- _Task directions_
What you give back must match the records below word for word.

- _Exercise data_
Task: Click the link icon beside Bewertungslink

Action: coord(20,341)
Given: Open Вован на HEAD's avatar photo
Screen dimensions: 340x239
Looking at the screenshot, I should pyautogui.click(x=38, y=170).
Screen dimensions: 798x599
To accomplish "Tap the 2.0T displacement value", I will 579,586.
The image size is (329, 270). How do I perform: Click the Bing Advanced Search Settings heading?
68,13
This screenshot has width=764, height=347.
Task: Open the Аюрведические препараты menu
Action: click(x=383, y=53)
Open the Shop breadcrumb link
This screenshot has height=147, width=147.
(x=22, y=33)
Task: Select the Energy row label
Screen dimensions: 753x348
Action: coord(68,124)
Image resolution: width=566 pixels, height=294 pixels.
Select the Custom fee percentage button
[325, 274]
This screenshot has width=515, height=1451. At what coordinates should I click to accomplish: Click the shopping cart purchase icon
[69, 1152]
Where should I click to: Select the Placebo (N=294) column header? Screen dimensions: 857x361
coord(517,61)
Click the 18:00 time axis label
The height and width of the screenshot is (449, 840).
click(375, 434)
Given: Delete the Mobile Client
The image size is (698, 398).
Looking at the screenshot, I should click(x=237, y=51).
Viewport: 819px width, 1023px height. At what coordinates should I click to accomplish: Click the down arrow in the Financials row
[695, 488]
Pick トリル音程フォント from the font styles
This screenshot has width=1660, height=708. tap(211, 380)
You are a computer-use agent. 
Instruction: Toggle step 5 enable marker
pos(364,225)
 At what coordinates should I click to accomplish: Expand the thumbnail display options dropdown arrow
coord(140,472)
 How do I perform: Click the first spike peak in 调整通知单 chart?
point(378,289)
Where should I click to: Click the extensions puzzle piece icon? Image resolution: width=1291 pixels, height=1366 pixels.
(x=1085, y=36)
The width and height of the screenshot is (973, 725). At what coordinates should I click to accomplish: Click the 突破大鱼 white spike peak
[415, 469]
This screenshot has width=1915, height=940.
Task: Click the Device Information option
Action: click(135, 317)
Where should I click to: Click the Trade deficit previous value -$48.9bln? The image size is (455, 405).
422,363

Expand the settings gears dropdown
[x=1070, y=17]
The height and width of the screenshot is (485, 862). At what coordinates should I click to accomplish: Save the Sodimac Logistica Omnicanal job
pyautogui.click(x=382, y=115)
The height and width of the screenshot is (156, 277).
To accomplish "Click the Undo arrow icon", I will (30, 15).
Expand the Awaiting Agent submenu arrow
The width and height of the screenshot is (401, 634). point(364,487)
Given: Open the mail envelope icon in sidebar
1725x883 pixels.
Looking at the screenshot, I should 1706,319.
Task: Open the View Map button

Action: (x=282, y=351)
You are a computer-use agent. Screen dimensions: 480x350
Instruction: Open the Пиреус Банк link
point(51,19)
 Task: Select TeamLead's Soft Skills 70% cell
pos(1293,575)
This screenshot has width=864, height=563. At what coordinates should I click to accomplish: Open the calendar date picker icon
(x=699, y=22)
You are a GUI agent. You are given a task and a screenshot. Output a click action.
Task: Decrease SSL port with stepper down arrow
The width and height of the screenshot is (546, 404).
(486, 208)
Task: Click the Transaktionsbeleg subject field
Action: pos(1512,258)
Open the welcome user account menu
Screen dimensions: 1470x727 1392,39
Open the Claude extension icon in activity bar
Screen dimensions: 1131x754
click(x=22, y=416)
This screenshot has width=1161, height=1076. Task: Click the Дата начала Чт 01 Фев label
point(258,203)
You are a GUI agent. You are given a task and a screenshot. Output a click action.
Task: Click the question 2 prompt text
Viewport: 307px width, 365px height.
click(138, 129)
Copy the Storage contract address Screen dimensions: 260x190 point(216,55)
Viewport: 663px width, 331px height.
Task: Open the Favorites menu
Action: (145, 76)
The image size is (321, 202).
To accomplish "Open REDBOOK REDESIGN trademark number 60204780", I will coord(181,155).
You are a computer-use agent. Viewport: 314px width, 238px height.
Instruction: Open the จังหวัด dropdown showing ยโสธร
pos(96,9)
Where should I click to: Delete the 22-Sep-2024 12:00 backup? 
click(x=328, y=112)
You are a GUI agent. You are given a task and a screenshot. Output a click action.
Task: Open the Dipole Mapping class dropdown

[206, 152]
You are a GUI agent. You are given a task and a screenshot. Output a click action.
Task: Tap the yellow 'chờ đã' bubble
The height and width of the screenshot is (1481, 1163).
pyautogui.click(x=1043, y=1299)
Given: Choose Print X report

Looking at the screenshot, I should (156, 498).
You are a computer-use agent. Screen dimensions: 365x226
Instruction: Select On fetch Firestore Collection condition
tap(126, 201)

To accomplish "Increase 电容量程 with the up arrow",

- _Answer section_
Task: Click the link icon beside Bewertungslink

Action: coord(20,341)
Given: Open Вован на HEAD's avatar photo
Screen dimensions: 340x239
Looking at the screenshot, I should pyautogui.click(x=38, y=170).
Screen dimensions: 798x599
To accomplish "Tap the 2.0T displacement value", I will 579,586.
The image size is (329, 270). How do I perform: Click the Bing Advanced Search Settings heading?
68,13
This screenshot has width=764, height=347.
Task: Open the Аюрведические препараты menu
Action: click(x=383, y=53)
Open the Shop breadcrumb link
This screenshot has height=147, width=147.
(x=22, y=33)
Task: Select the Energy row label
Screen dimensions: 753x348
Action: coord(68,124)
Image resolution: width=566 pixels, height=294 pixels.
Select the Custom fee percentage button
[325, 274]
This screenshot has width=515, height=1451. At what coordinates should I click to accomplish: Click the shopping cart purchase icon
[69, 1152]
Where should I click to: Select the Placebo (N=294) column header? Screen dimensions: 857x361
coord(517,61)
Click the 18:00 time axis label
The height and width of the screenshot is (449, 840).
click(375, 434)
Given: Delete the Mobile Client
The image size is (698, 398).
Looking at the screenshot, I should click(x=237, y=51).
Viewport: 819px width, 1023px height. At what coordinates should I click to accomplish: Click the down arrow in the Financials row
[695, 488]
Pick トリル音程フォント from the font styles
This screenshot has width=1660, height=708. tap(211, 380)
You are a computer-use agent. 
Instruction: Toggle step 5 enable marker
pos(364,225)
 At what coordinates should I click to accomplish: Expand the thumbnail display options dropdown arrow
coord(140,472)
 How do I perform: Click the first spike peak in 调整通知单 chart?
point(378,289)
Where should I click to: Click the extensions puzzle piece icon? Image resolution: width=1291 pixels, height=1366 pixels.
(x=1085, y=36)
The width and height of the screenshot is (973, 725). At what coordinates should I click to accomplish: Click the 突破大鱼 white spike peak
[415, 469]
This screenshot has width=1915, height=940.
Task: Click the Device Information option
Action: click(135, 317)
Where should I click to: Click the Trade deficit previous value -$48.9bln? The image size is (455, 405).
422,363

Expand the settings gears dropdown
[x=1070, y=17]
The height and width of the screenshot is (485, 862). At what coordinates should I click to accomplish: Save the Sodimac Logistica Omnicanal job
pyautogui.click(x=382, y=115)
The height and width of the screenshot is (156, 277).
To accomplish "Click the Undo arrow icon", I will (30, 15).
Expand the Awaiting Agent submenu arrow
The width and height of the screenshot is (401, 634). point(364,487)
Given: Open the mail envelope icon in sidebar
1725x883 pixels.
Looking at the screenshot, I should 1706,319.
Task: Open the View Map button

Action: (x=282, y=351)
You are a computer-use agent. Screen dimensions: 480x350
Instruction: Open the Пиреус Банк link
point(51,19)
 Task: Select TeamLead's Soft Skills 70% cell
pos(1293,575)
This screenshot has width=864, height=563. At what coordinates should I click to accomplish: Open the calendar date picker icon
(x=699, y=22)
You are a GUI agent. You are given a task and a screenshot. Output a click action.
Task: Decrease SSL port with stepper down arrow
The width and height of the screenshot is (546, 404).
(486, 208)
Task: Click the Transaktionsbeleg subject field
Action: pos(1512,258)
Open the welcome user account menu
Screen dimensions: 1470x727 1392,39
Open the Claude extension icon in activity bar
Screen dimensions: 1131x754
click(x=22, y=416)
This screenshot has width=1161, height=1076. Task: Click the Дата начала Чт 01 Фев label
point(258,203)
You are a GUI agent. You are given a task and a screenshot. Output a click action.
Task: Click the question 2 prompt text
Viewport: 307px width, 365px height.
click(138, 129)
Copy the Storage contract address Screen dimensions: 260x190 point(216,55)
Viewport: 663px width, 331px height.
Task: Open the Favorites menu
Action: (145, 76)
The image size is (321, 202).
To accomplish "Open REDBOOK REDESIGN trademark number 60204780", I will coord(181,155).
You are a computer-use agent. Viewport: 314px width, 238px height.
Instruction: Open the จังหวัด dropdown showing ยโสธร
pos(96,9)
Where should I click to: Delete the 22-Sep-2024 12:00 backup? 
click(x=328, y=112)
You are a GUI agent. You are given a task and a screenshot. Output a click action.
Task: Open the Dipole Mapping class dropdown

[206, 152]
You are a GUI agent. You are given a task and a screenshot. Output a click action.
Task: Tap the yellow 'chờ đã' bubble
The height and width of the screenshot is (1481, 1163).
pyautogui.click(x=1043, y=1299)
Given: Choose Print X report

Looking at the screenshot, I should (156, 498).
You are a computer-use agent. Screen dimensions: 365x226
Instruction: Select On fetch Firestore Collection condition
tap(126, 201)

To accomplish "Increase 电容量程 with the up arrow",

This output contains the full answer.